___ RECORD EXCERPTS

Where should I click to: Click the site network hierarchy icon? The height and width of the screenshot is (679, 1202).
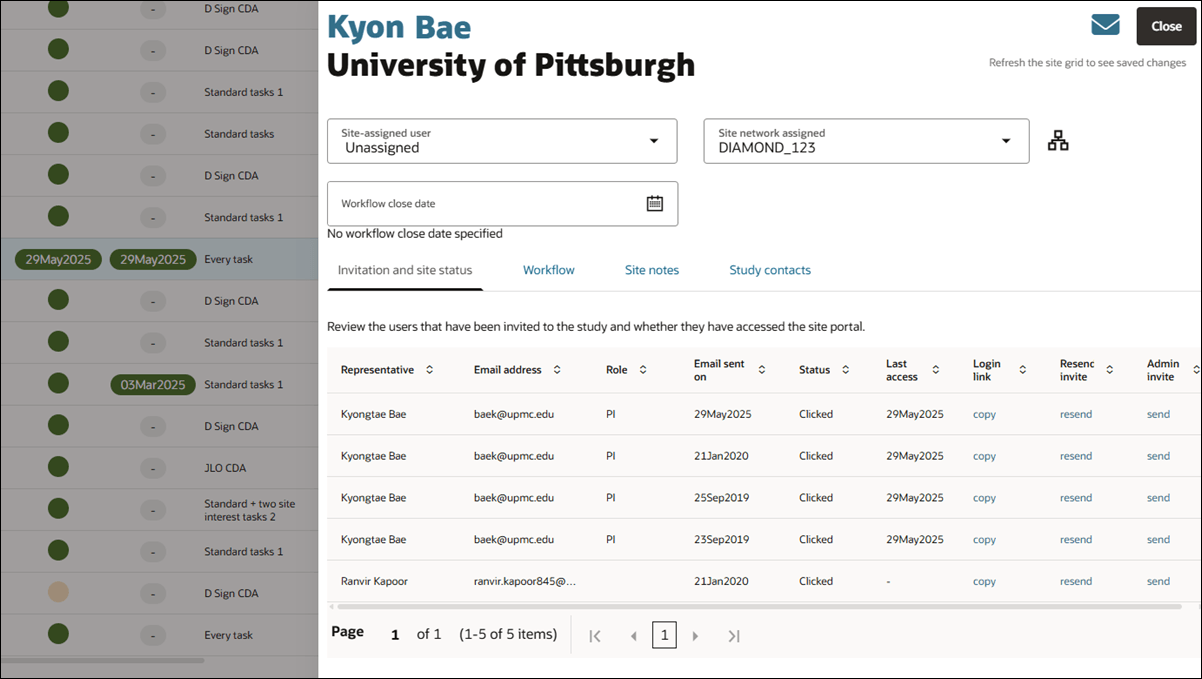pyautogui.click(x=1058, y=140)
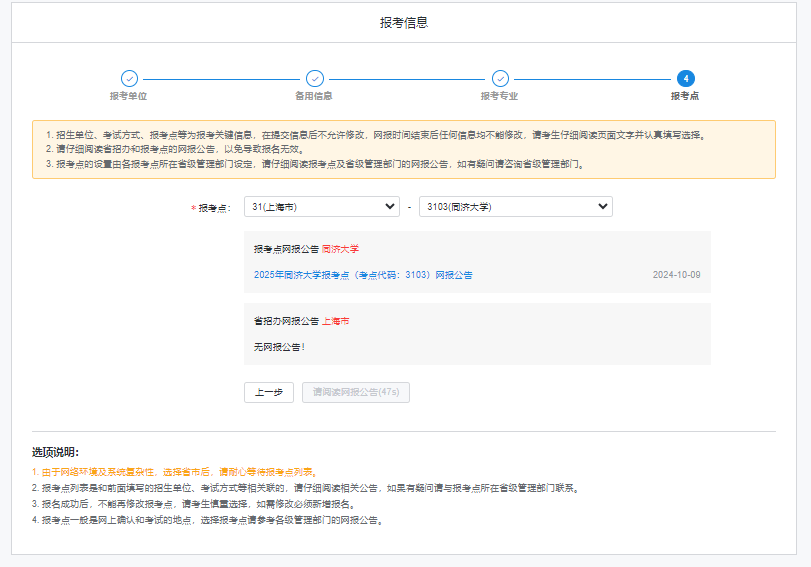Open the 2025年同济大学报考点网报公告 link
The height and width of the screenshot is (567, 811).
pyautogui.click(x=363, y=275)
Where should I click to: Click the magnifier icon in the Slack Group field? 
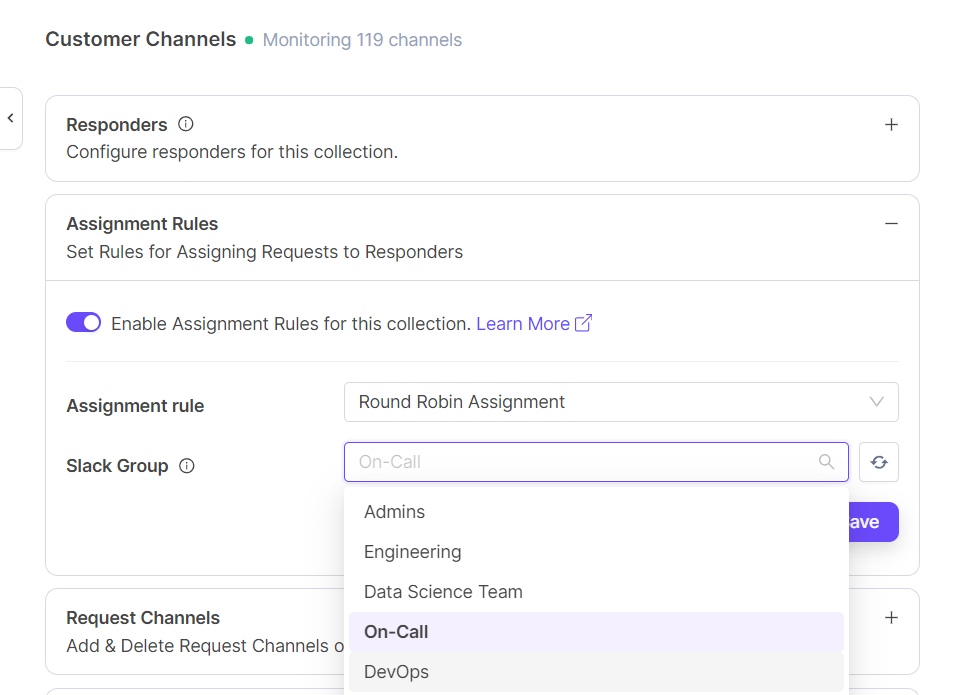pyautogui.click(x=826, y=462)
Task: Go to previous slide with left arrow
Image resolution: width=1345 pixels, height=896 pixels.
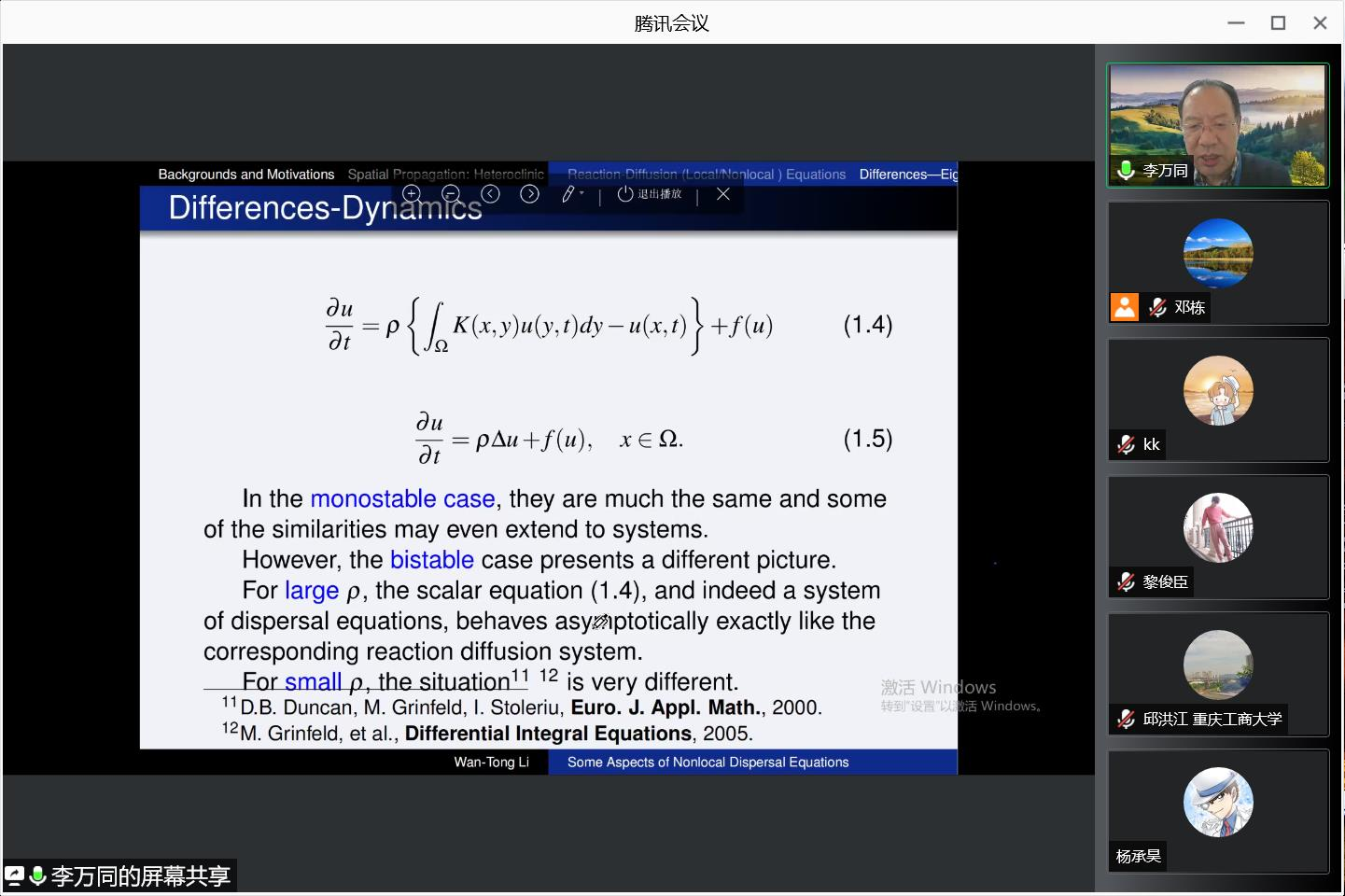Action: coord(490,193)
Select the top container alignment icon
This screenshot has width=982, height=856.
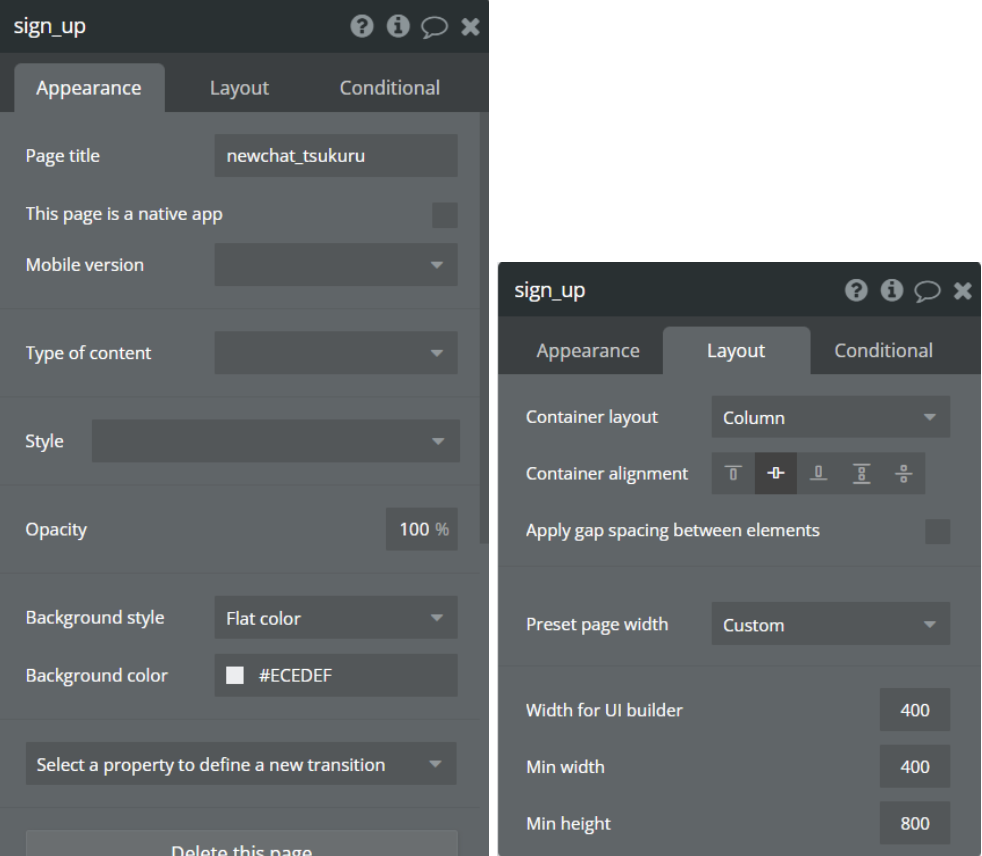pos(733,474)
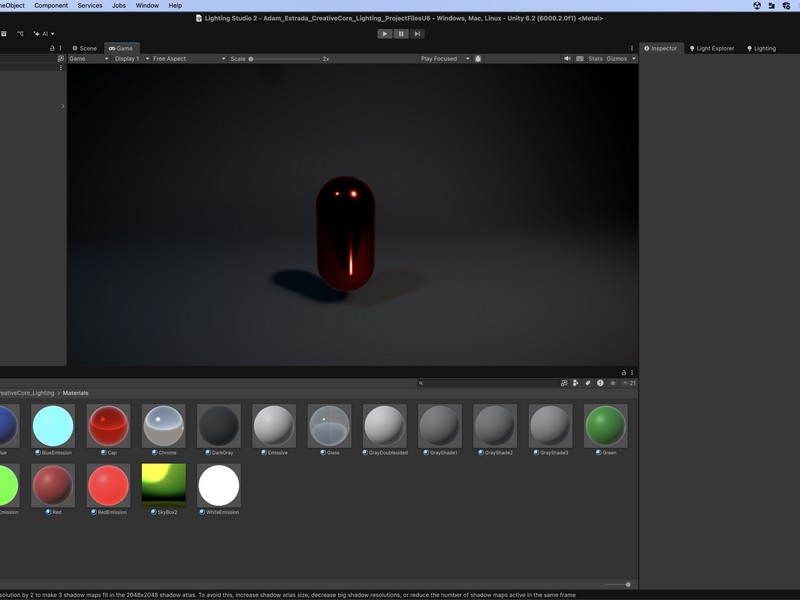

______

▶ _EXERCISE_: With the images omitted, repeat all the data word for word.

▶ _SOLUTION_:
Where should I click to: Click the site network hierarchy icon? The height and width of the screenshot is (679, 1202).
pyautogui.click(x=1058, y=140)
Open the 2025年同济大学报考点网报公告 link
The height and width of the screenshot is (567, 811).
pyautogui.click(x=363, y=275)
Where should I click to: Click the magnifier icon in the Slack Group field? 
pyautogui.click(x=826, y=462)
Task: Go to previous slide with left arrow
Image resolution: width=1345 pixels, height=896 pixels.
Action: coord(490,193)
Select the top container alignment icon
This screenshot has width=982, height=856.
pos(733,474)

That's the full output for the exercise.